理研の計算科学研究センター長、松岡聡氏も、「NVIDIA GB200 NVL4アクセラレーテッドコンピューティングプラットフォームを次世代スーパーコンピューターに統合することは日本の科学インフラにとって非常に重要な進展です。これにより、幅広い分野での研究が加速されるでしょう」と述べています。
「富岳NEXT」プロジェクトの重要性
さらに、2つの新システムは、富士通とNVIDIAによるフラッグシップスーパーコンピューター「富岳NEXT」の共同設計に続くものです。「富岳NEXT」は、前世代のスーパーコンピューター「富岳」の後継機となる予定であり、従来のアプリケーション性能が最大100倍向上すると期待されています。
このプロジェクトでは、FUJITSU-MONAKA-XとNVIDIAのGPUが連携し、次世代のスーパーコンピューターシステムを構築します。
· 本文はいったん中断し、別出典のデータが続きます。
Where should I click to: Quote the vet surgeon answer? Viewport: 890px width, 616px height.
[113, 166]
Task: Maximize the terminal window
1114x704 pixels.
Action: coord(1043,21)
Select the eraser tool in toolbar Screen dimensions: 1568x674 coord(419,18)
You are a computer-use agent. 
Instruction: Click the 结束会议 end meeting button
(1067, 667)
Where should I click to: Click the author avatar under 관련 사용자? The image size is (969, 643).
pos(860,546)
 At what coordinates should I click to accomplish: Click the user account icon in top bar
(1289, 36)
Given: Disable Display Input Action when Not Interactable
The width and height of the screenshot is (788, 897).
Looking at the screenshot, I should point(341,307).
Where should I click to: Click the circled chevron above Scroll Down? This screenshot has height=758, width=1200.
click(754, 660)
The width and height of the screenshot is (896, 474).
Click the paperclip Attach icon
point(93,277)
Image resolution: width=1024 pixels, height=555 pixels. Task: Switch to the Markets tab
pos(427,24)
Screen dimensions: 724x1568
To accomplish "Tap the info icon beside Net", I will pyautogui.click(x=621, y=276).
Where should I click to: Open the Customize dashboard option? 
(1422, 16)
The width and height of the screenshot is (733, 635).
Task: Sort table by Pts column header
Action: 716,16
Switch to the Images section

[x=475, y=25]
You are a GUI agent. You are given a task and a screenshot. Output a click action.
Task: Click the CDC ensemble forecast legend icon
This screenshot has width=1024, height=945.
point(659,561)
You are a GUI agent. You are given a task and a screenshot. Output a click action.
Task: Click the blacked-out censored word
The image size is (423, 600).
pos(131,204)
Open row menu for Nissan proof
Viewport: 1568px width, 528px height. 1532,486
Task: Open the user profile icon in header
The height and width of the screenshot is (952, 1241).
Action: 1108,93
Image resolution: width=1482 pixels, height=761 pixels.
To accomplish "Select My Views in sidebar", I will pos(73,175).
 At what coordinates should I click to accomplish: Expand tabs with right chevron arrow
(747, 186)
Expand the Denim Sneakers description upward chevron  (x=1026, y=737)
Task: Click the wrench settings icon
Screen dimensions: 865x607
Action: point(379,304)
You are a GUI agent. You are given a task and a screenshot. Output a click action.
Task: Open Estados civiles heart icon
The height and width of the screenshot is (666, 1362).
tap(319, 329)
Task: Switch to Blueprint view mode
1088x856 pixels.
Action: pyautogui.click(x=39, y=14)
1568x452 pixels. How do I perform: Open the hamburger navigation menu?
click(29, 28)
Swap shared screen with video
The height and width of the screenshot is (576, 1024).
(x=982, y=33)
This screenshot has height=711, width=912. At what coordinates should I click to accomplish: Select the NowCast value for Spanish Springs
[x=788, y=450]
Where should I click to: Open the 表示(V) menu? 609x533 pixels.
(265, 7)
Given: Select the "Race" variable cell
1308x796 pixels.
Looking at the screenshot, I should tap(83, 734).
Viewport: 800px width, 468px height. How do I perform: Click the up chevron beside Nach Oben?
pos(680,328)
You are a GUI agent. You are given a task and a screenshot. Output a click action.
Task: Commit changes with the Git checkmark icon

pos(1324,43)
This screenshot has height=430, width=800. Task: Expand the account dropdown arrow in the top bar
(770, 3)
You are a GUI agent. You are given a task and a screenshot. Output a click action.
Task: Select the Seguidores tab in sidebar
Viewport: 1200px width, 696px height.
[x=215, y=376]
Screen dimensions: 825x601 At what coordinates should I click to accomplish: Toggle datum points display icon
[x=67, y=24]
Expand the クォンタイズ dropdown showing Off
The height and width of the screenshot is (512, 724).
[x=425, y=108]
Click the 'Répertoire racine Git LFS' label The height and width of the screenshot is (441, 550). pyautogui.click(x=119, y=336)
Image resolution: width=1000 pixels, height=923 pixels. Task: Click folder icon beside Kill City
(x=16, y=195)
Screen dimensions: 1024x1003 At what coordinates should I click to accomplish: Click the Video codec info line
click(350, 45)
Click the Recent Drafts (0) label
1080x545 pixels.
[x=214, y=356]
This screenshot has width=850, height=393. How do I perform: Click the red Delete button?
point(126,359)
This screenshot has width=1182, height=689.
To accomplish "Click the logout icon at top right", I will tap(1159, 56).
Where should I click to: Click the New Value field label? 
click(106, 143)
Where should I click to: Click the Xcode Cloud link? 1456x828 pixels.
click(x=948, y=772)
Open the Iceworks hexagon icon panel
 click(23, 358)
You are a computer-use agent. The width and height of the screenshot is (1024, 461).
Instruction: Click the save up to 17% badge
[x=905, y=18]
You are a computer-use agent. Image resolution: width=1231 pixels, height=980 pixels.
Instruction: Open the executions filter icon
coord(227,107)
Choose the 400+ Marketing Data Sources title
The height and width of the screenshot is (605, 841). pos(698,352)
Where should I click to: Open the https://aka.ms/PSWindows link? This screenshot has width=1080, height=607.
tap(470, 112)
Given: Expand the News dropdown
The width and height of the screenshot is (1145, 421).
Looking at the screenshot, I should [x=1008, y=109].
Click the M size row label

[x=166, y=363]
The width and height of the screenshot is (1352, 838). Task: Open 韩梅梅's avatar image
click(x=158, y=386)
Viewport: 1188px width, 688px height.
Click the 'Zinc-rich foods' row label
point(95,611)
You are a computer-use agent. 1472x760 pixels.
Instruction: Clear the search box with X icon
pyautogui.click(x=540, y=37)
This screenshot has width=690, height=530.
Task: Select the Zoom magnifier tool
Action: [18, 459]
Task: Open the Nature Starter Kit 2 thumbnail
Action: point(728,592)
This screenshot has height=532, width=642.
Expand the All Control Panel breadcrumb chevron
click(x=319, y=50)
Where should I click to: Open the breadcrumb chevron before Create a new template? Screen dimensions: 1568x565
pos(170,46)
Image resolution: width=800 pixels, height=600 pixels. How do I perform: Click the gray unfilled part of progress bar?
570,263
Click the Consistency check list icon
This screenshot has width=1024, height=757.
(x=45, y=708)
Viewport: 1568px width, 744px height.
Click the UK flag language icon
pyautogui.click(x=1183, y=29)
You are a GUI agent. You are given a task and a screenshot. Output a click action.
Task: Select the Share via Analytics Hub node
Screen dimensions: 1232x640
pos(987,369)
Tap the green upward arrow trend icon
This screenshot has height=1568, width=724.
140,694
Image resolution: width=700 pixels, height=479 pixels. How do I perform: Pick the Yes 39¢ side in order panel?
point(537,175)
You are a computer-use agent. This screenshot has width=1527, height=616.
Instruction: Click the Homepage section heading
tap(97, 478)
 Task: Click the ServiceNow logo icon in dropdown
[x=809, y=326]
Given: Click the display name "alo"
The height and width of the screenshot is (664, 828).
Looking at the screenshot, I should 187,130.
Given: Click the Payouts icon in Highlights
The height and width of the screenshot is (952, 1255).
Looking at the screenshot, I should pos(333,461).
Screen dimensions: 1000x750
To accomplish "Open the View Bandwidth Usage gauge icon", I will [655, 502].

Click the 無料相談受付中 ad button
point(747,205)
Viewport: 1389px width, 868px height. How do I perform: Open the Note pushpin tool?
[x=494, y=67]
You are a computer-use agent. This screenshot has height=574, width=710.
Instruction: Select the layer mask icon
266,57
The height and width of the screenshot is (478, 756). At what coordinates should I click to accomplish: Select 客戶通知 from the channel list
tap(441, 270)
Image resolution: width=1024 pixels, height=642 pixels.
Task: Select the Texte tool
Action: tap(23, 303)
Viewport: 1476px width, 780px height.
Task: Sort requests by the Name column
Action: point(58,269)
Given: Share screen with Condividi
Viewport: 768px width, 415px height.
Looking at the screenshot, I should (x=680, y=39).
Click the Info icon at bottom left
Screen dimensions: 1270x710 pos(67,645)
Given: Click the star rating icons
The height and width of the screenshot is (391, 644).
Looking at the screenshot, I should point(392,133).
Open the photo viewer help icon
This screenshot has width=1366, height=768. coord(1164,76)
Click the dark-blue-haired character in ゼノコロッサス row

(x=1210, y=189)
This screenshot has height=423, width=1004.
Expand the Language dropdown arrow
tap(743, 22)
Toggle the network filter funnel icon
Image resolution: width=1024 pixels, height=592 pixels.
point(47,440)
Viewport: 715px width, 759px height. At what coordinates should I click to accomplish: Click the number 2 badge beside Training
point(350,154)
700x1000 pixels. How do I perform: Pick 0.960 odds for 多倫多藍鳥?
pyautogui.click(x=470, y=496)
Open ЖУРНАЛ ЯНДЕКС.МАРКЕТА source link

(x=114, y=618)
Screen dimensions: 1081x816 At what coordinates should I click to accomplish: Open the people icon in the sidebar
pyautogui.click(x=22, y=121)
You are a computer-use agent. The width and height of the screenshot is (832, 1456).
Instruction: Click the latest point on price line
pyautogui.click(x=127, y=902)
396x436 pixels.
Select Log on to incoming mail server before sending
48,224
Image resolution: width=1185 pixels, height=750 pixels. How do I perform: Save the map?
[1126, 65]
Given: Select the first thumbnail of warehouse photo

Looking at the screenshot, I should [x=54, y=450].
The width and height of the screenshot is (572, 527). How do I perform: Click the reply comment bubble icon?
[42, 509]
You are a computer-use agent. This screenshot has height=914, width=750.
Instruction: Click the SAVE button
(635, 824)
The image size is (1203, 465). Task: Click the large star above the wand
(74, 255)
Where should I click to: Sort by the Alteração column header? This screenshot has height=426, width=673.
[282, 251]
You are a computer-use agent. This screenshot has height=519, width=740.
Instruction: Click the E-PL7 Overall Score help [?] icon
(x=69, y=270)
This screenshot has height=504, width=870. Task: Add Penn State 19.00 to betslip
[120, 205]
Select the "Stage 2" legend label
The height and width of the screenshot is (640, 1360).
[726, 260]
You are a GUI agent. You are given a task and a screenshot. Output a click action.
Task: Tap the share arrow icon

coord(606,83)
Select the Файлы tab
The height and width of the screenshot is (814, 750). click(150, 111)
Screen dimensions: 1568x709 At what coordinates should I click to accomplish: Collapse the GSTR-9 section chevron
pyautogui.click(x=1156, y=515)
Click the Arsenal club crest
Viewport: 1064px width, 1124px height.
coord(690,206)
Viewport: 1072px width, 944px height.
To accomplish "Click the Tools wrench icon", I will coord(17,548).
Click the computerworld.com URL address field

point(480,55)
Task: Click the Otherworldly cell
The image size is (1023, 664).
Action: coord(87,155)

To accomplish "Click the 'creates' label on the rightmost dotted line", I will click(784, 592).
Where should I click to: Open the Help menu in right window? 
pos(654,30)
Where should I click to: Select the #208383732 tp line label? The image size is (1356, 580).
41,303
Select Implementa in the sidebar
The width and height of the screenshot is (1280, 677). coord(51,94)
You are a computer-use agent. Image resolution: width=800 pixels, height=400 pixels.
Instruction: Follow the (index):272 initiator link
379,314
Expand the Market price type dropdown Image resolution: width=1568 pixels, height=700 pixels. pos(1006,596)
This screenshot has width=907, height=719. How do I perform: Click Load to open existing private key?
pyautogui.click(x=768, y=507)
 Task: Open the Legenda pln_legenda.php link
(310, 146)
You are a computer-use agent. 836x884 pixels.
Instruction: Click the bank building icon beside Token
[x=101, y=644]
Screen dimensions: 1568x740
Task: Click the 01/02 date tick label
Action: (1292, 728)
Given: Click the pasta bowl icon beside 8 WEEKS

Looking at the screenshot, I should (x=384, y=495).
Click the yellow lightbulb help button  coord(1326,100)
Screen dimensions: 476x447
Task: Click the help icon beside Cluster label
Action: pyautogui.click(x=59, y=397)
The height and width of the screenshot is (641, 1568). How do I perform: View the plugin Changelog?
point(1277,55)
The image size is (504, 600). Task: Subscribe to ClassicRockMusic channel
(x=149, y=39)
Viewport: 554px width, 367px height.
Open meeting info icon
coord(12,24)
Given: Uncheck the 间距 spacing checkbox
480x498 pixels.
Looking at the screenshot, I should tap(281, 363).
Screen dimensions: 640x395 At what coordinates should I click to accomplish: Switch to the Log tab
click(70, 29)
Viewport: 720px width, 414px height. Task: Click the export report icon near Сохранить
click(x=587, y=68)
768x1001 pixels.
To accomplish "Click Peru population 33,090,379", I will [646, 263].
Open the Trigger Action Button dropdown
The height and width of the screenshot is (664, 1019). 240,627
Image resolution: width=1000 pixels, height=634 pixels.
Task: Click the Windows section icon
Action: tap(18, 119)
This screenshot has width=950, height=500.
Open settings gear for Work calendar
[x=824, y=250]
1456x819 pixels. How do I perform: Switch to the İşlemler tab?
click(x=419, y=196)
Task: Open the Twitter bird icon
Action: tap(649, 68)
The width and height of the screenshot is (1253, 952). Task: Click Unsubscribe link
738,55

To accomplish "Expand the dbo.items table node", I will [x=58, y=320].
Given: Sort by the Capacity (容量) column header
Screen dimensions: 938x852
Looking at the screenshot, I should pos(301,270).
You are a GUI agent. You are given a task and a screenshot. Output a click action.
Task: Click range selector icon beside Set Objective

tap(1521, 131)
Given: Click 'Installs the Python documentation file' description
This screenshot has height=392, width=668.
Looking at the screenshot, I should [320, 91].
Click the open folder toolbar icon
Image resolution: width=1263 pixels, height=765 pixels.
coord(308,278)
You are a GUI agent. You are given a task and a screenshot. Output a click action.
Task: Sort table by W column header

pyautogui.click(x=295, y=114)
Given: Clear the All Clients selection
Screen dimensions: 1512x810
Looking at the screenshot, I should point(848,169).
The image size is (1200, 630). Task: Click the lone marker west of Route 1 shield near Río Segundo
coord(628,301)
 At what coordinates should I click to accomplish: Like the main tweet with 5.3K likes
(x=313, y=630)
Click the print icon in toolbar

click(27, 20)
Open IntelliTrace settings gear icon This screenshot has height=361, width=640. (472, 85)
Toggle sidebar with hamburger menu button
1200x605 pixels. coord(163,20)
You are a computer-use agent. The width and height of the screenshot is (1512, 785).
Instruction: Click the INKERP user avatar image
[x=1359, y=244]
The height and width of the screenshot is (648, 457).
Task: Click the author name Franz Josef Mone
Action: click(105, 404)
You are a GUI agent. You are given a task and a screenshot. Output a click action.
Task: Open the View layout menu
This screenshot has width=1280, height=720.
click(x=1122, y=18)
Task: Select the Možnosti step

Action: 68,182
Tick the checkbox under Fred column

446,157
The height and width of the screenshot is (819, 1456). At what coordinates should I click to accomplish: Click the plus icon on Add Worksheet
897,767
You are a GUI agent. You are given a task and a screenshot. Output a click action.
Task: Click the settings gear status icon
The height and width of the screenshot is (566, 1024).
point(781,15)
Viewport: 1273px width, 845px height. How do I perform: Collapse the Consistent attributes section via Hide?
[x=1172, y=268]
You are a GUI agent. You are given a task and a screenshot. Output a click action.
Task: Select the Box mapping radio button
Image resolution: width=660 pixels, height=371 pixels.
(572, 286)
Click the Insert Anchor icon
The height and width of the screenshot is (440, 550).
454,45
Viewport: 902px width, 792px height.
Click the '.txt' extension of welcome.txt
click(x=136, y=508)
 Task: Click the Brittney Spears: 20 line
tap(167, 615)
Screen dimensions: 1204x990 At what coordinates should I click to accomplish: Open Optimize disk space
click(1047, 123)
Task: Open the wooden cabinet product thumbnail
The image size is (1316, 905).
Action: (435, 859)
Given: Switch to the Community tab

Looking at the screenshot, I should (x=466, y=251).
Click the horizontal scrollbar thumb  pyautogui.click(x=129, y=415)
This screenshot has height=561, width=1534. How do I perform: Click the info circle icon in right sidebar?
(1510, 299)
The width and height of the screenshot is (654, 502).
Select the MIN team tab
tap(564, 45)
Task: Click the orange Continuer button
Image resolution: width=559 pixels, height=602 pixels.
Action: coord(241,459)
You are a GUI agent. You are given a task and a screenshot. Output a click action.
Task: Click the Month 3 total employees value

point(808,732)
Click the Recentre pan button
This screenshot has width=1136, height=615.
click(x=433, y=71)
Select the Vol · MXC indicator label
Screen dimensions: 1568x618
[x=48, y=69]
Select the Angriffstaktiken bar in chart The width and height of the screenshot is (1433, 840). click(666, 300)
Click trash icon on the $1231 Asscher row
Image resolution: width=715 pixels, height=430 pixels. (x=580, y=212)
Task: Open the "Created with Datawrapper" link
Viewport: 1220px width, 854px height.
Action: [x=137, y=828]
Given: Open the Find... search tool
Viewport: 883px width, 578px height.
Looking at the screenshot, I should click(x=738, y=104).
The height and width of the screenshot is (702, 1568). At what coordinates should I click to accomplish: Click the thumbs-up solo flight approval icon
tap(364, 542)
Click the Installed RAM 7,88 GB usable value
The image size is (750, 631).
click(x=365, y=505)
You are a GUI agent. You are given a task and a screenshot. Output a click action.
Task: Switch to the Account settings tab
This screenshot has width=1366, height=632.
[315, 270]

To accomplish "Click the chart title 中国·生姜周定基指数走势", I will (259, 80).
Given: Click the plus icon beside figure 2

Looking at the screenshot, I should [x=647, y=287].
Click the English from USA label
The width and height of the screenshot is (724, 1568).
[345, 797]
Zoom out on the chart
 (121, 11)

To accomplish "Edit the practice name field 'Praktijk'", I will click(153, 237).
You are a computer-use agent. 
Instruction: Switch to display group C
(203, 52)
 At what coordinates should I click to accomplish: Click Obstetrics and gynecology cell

これにより、日本におけるHPC、AI、量子コンピューティングの新しいマイルストーンがもたらされるでしょう。
科学の進歩を加速するソフトウェア
加えて、NVIDIAは既に理研と協力し、NVIDIA TensorコアGPUの性能を利用した科学計算高速化用のソフトウェアを開発しています。これにより、世界中のスーパーコンピューティングセンターがGPUの能力を最大限に活用できるようになります。
理研は、400以上の高度に最適化されたGPUアクセラレーテッドライブラリやツールを通じて、日本の科学技術におけるAIと量子コンピューティングを推進していくことでしょう。
新しいスーパーコンピューターは2026年春に稼働予定で、「富岳NEXT」は2030年までの稼働を目指しています。これにより、日本が科学技術の最前線に立ち続ける期待が高まっています。